La Suisse, ou du moins sa partie germanophone, se trouvait dans ces années-la, en phase pour l’Anschluss helvétique, avec la complicité des grandes familles, propriétaires des principales entreprises et des banques du pays qui avaient déjà fait fortune avec l’Allemagne, lors de la Première Guerre mondiale ! Berlin dirigeait un important réseau d’agents de propagande chargés d’infiltrer les milieux économiques et politiques du pays.

Ce noyautage de la nation était orchestré par un proche d’Hitler domicilié à Davos, Wilhelm Gustloff. L’une de ses missions consistait à s’assurer le contrôle du Parti Socialiste suisse, dont une partie de ses dirigeants ne cachait pas leur admiration pour les réussites soviétiques. Wilhelm Gustloff encouragea aussi le grand patronat helvétique à signer des accords avec les principales centrales syndicales du pays, pour éviter la contagion, de la partie la plus défavorisée de la classe ouvrière suisse, par l’idéologie bolchévique !

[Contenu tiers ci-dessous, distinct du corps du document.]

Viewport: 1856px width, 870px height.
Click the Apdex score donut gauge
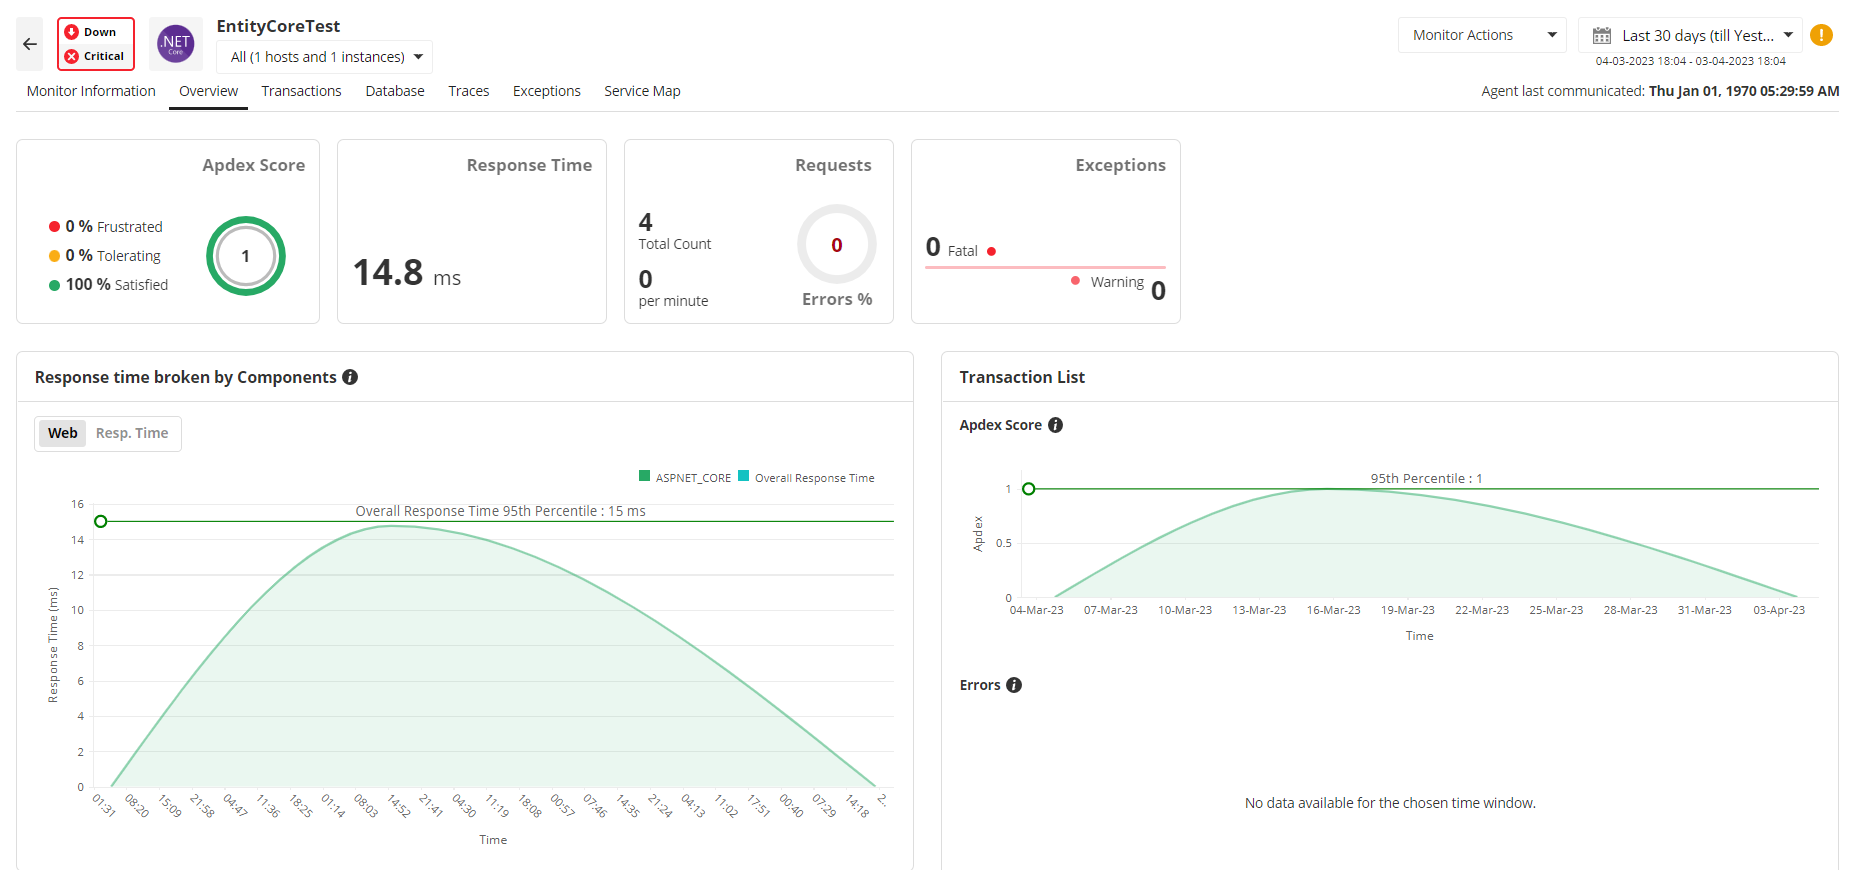point(246,256)
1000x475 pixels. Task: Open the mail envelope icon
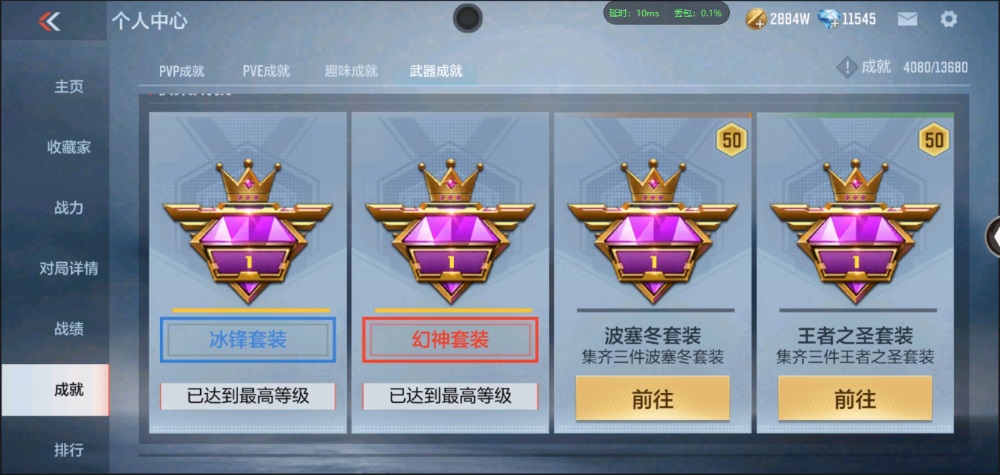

Mais c’était sans compter l’illumination salvatrice d’un étudiant juif, qui avait fui l’Allemagne nazie, David Frankfurter, établi à Berne en 1934. Le 4 février 1936, il se rendit à Davos en train et abattit froidement Wilhelm Gustloff à son domicile ! Cet événement révéla au grand jour les manœuvres d’infiltration de l’Allemagne nazie en Suisse et rendit fou furieux Hitler.

Malgré cela et dans la perspective d’importantes commandes à l’exportation, notamment vers l’Allemagne, le 19 juillet 1937, Konrad Ilg, représentant des syndicats de la métallurgie de l’époque et Ernst Dübi, représentant des fédérations patronales, signèrent un accord historique qui a institutionnalisé la « Paix du travail » en Suisse.

Les syndicats s’étaient engagés au respect de la Paix absolue du travail en renonçant au droit de grève et le patronat au lock-out, autrement dit, la fermeture d’entreprises avec licenciement collectif. Toutefois, la base ouvrière de ces organisations syndicales resta méfiante envers les directions qui avaient signé un tel accord. En Suisse romande, la contestation de l’ordre nouveau fut stoppée net dans un bain de sang, le 9 novembre 1932, lorsque l’armée suisse tira sur des grévistes et leurs familles lors d’une manifestation géante à Genève. On dénombra, ce jour-là, 13 morts et 65 blessés parmi les manifestants antifascistes !

Comme on peut le constater dans la période considérée dans mes propos, la « Paix du travail » n’est pas le fruit de la raison entre partenaires sociaux mais plus tôt une mise au pas des organisations syndicales en échange d’avantages sectoriels.